I’m not an expert, merely someone who follows these things somewhat closely.
To get to your point about ‘is this what a recession looks like’, basically yes, exactly that. Now not all will look the same, this one merely had several negative feedback loops increasing the severity.
So short version: there are a lot of bad bank assets out there, ones that are being misrepresented to various places in regards to security. These things are basically housing loans that have been chopped up into thousands of pieces, an individual’s housing loan may be spread among dozens of securities, and sold.
Mortgage Backed Securities (which are what I will refer to as securities from here out) are basically a bundle of many fragments of loans. Any individual security will have a tiny percentage of an individual loan, with many loans compiled together. These are then sold to pension funds, various investment firms, etc. There is a risk, and a certain rate of default baked into them. That way if any individual loan defaults it has a small impact on many investors, instead of big impact on a few.

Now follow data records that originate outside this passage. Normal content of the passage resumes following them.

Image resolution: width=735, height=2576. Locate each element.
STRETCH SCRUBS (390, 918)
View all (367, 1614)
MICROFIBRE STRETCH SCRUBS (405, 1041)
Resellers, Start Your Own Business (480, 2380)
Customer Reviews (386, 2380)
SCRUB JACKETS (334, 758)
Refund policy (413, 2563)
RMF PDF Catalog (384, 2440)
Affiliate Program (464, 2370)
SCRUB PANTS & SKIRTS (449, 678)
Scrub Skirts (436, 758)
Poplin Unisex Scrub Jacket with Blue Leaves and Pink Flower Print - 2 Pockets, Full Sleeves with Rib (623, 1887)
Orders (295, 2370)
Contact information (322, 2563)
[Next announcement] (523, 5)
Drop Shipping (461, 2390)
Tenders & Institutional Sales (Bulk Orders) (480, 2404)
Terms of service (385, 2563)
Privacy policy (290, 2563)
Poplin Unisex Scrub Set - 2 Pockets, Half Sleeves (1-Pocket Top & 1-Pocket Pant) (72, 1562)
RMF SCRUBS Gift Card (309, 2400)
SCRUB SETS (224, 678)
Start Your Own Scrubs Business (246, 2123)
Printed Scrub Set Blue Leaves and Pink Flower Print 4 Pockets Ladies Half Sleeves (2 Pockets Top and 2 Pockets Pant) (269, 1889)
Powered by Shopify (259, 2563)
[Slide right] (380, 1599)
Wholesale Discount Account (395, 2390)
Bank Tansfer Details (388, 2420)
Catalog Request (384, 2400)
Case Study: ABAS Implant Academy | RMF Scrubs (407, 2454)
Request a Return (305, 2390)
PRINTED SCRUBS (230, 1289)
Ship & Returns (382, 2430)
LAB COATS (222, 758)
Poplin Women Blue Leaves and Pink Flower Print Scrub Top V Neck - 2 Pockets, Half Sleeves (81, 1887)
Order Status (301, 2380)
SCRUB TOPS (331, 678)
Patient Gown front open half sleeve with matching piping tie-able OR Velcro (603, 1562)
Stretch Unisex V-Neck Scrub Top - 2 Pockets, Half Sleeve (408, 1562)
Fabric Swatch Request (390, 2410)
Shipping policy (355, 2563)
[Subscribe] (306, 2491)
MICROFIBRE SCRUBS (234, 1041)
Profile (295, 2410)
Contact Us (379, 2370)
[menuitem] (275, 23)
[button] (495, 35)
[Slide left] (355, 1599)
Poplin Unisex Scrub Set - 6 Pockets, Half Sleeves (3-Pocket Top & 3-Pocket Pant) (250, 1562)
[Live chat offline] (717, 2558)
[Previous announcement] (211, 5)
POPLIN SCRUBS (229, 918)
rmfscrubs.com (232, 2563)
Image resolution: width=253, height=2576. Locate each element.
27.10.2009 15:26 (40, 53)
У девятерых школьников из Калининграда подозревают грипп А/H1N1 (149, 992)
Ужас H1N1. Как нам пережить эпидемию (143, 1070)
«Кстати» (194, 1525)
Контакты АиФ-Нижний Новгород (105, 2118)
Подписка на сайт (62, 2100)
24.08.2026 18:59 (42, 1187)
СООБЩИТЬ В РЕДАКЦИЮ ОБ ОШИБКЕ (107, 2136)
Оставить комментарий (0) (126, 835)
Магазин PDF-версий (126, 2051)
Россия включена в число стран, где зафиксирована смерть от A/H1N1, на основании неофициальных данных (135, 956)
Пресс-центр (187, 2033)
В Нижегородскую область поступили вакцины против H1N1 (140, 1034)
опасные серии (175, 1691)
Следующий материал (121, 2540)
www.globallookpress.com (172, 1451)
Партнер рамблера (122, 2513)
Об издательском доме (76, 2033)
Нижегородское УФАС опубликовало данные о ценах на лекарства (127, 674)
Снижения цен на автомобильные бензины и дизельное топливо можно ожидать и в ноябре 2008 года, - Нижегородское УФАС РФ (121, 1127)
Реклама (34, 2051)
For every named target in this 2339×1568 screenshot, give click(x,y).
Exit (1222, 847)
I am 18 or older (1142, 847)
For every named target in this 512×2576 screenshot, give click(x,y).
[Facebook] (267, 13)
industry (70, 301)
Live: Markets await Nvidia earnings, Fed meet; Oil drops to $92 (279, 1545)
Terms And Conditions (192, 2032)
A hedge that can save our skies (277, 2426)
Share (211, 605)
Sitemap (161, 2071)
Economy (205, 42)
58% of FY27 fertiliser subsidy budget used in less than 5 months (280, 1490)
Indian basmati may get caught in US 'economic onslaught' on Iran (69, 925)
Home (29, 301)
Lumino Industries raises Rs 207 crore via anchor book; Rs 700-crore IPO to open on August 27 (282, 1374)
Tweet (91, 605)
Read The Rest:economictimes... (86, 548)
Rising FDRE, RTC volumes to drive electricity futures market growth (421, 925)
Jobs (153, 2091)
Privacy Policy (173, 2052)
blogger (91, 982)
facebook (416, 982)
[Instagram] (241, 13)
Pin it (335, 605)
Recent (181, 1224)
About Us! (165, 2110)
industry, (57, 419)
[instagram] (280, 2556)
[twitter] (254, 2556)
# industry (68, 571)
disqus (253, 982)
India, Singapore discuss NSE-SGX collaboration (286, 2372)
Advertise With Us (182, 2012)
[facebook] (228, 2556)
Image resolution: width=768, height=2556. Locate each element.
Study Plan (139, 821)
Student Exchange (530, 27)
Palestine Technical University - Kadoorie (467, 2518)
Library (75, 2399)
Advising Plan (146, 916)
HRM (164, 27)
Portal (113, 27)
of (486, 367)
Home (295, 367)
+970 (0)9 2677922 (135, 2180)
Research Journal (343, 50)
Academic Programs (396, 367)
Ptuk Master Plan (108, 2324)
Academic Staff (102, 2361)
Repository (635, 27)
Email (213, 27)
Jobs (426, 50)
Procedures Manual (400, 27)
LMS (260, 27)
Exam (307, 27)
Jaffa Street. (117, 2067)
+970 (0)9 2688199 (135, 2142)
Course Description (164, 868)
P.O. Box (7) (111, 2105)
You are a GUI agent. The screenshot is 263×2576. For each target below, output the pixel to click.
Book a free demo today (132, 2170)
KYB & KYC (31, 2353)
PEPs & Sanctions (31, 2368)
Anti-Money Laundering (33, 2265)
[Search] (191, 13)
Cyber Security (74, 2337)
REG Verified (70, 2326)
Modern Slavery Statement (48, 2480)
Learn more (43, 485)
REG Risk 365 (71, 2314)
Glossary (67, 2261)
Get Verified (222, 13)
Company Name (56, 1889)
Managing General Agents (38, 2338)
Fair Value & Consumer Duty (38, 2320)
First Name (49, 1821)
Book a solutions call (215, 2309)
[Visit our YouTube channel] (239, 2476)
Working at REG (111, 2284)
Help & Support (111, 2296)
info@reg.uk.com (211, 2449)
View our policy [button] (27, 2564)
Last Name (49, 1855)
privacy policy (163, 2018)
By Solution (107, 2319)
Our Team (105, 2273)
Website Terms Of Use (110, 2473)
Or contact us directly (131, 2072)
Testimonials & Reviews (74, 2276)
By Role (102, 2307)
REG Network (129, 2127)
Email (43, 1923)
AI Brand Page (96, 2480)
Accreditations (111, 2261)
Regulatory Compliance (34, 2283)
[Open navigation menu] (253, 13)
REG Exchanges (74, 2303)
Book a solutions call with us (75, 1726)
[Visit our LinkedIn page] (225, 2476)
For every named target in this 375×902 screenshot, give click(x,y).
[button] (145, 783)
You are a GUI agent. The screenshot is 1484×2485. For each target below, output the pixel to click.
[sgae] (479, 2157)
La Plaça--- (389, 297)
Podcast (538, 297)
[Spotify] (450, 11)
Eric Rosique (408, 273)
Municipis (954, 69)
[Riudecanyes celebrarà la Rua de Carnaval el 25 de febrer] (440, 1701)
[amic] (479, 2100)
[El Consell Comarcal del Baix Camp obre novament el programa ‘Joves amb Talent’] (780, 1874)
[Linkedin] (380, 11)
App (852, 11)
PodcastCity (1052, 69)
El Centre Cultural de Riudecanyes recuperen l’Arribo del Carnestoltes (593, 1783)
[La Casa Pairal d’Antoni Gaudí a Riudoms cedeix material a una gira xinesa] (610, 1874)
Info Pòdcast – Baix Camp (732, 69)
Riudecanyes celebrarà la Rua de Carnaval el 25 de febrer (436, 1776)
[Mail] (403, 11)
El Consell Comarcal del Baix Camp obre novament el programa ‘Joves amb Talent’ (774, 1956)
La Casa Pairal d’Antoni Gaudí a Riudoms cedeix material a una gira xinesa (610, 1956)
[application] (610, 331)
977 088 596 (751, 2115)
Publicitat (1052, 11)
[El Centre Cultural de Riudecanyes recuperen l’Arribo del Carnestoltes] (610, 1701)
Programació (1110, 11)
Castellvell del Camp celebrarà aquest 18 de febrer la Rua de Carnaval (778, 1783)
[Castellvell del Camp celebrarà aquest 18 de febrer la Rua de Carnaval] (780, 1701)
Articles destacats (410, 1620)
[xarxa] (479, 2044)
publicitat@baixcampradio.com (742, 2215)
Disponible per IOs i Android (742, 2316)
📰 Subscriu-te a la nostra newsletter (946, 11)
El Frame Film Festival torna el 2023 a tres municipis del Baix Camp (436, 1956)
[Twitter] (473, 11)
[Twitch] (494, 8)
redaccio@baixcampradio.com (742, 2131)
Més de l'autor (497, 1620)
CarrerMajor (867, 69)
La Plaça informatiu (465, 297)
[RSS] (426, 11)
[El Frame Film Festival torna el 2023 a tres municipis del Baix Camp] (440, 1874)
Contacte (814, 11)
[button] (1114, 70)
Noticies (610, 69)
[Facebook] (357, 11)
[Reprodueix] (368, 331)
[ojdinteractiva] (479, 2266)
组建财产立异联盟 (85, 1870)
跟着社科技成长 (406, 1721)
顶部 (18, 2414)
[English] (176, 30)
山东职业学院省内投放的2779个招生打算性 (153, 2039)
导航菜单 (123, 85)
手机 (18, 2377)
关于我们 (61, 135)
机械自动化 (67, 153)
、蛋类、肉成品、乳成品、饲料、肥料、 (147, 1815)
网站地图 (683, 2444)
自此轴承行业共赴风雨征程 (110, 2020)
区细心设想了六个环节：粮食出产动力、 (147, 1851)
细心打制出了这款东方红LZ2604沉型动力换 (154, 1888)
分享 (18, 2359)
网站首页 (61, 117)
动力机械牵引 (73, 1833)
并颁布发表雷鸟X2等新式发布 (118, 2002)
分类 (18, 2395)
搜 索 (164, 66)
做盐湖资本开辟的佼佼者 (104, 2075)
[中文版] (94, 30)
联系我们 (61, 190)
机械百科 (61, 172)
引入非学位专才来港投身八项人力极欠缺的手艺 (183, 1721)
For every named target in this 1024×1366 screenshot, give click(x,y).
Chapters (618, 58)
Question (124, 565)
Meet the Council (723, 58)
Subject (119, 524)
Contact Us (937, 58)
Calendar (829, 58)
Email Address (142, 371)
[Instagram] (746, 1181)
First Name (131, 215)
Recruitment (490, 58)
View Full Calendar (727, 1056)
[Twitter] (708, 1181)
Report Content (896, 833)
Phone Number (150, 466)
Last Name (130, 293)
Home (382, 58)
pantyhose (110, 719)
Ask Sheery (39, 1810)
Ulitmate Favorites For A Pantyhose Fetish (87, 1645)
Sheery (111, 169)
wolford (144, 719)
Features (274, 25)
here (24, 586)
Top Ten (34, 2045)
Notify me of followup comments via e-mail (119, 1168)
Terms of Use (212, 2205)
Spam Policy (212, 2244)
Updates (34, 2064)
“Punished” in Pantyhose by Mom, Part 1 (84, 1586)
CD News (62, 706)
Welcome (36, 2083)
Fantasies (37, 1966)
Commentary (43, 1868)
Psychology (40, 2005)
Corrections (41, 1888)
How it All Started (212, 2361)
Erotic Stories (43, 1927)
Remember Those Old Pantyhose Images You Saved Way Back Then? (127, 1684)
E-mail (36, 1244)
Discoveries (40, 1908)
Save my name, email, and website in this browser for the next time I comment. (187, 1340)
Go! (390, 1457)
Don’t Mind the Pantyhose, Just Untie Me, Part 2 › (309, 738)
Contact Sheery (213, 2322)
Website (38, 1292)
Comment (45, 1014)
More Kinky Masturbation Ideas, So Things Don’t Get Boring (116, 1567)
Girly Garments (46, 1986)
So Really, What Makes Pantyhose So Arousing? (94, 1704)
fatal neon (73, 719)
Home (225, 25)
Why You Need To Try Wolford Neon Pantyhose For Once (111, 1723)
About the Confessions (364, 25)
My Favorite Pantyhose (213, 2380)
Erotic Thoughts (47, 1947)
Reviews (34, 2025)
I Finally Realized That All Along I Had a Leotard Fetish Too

So these were sold, while the banks were deliberately deceptive about the risk, returns, and default rates. See that’s where sub prime loans come in. Not to go down that rabbit hole, but the short version is that banks knowingly and intentionally sold loans in such a way to increase their profit, knowing there was a higher risk due to them selling these shady loans. But they’re bundling them up and selling them as securities, so they are not on the hook when the default rates spike (as they did in 2007-8 when sub prime loans went bust big time).
This devastated many sectors of finance. Relaxed regulations had allowed places to overextend themselves, to lie and cheat the public, all in the name of short term profits. As the loans started to implode, the scale rippled. Places that had invested based on a set risk, for a set return, lost their shirts (why many pension funds got killed, California in particular was a big investor in these).
Fast forward a bit, and the money that greases the economy is dried up. Business loans are harder to get, many companies lost their cash funds, and as a result companies go out of business, cut back production, and lay off workers. Because the banks are in a mess of their own making the economy grinds to a halt. And because it is the banks access to capital, which might have otherwise have lessened the severity, you see the economy shedding upwards of 800k jobs a month.
Double the fun as banking is global, meaning that Europe, Japan, etc. all hit the same wall. Meaning that imports and exports dropped massively across the board, making recovery harder.